Pahalılıktan yakınıyoruz ancak alışverişimiz de bir yandan tüm hızıyla sürüyor. Lükse düşkünüz, giyim kuşama düşkünüz, elektronik eşyaya düşkünüz, kozmetiğe düşkünüz, düşkün olduğumuz şeylerin listesi uzun. Peki eskiden neden düşkün değildik? Al diyen biri olmadığı için olabilir mi? Arkadaşımız bize “şunu al” dediğinde tamam diyoruz. Kardeşimiz bize “şunu al” dediğinde ona da tamam diyoruz. Hiç yoksa online alışveriş sitelerinin yorum bölümlerini okuyoruz. Çoğunluk aldığı üründen memnunsa tamam diyoruz, ben de alayım. Satın alma işinde bize tek komut yetiyor. “AL”. Ve alıyoruz. Saçma değil mi? Saçma ama tuhaf bir şekilde de gerçek. Bu garip gerçekliğin içinde yaşıyoruz. “Al al bitmez” sanıyoruz ancak bitiyor. İşin ilginç tarafı bunun farkındayız. Reklamlarda oynayanlar da bunun farkında. Ve tuhaftır ki hepsi çevreci, doğaya, yaşayan tüm canlılara değer veren insanlar. Peki bu alma çılgınlığına eşlik etme arzusu neden? Paketlerde gelen ürün gerçekten ihtiyaçsa o ürüne diyecek söz yok ancak o ürünün girdiği kutu için ağaç kesiliyor, ambalajı için plastik üretiliyor, o ürünü getiren firmanın nakliyesi, kuryesi için fosil yakıtlar tüketiliyor.
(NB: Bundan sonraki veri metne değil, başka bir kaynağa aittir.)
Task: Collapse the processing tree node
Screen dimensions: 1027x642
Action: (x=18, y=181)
En ufak bir siparişimiz paket içinde pakette teslim ediliyor. Ve tabi o ambalajlar çöpe gidiyor. Gerçekten değer mi? Ben yıllardır kendime hiçbir kıyafet almadım. Çocuğum büyüyor, kıyafetleri küçülüyor ve ben ona yeni bir kıyafet almıyorum. İkinci el diye bir tercihim olduğunu biliyor, kızıma giyilmiş kıyafet almayı tercih ediyorum. Hala giyilebiliyor mu?
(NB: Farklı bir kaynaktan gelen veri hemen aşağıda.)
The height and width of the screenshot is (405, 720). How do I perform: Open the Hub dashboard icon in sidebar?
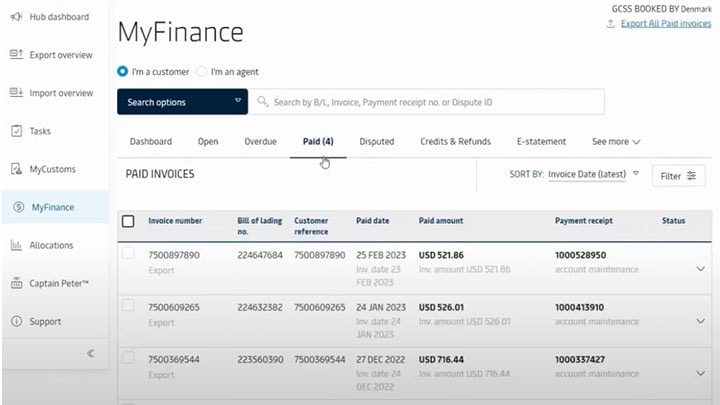tap(16, 17)
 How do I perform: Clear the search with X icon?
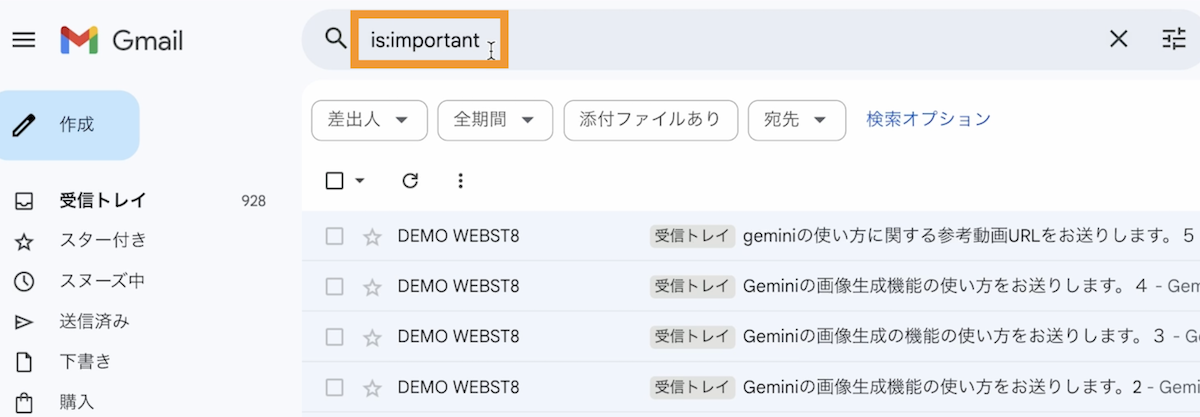point(1118,39)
İhtiyacımızı karşılıyor mu? Cevabım evet. Alışveriş yaparken ikinci el tercih etmek, yeniden uzak durmak doğaya karşı sorumluluğumuz, tüketimden kaçındığımızın göstergesidir. Biz doğayı korursak doğa da bizi korur. Bu mantıkla düşünüp alma dürtümüzü dizginlemeli, doğru davranışı oluşturmalıyız. Yeni bir ayakkabıya, kıyafete mi ihtiyacımız var yoksa temiz havaya, meyve veren ağaca, içebileceğimiz bir bardak temiz suya mı ihtiyacımız var? İhtiyaç gördüğümüz şeylerin gerçekten farkına vararak yaşamalı, asıl ihtiyacımız olan şeyleri tüketimden kaçınmalıyız.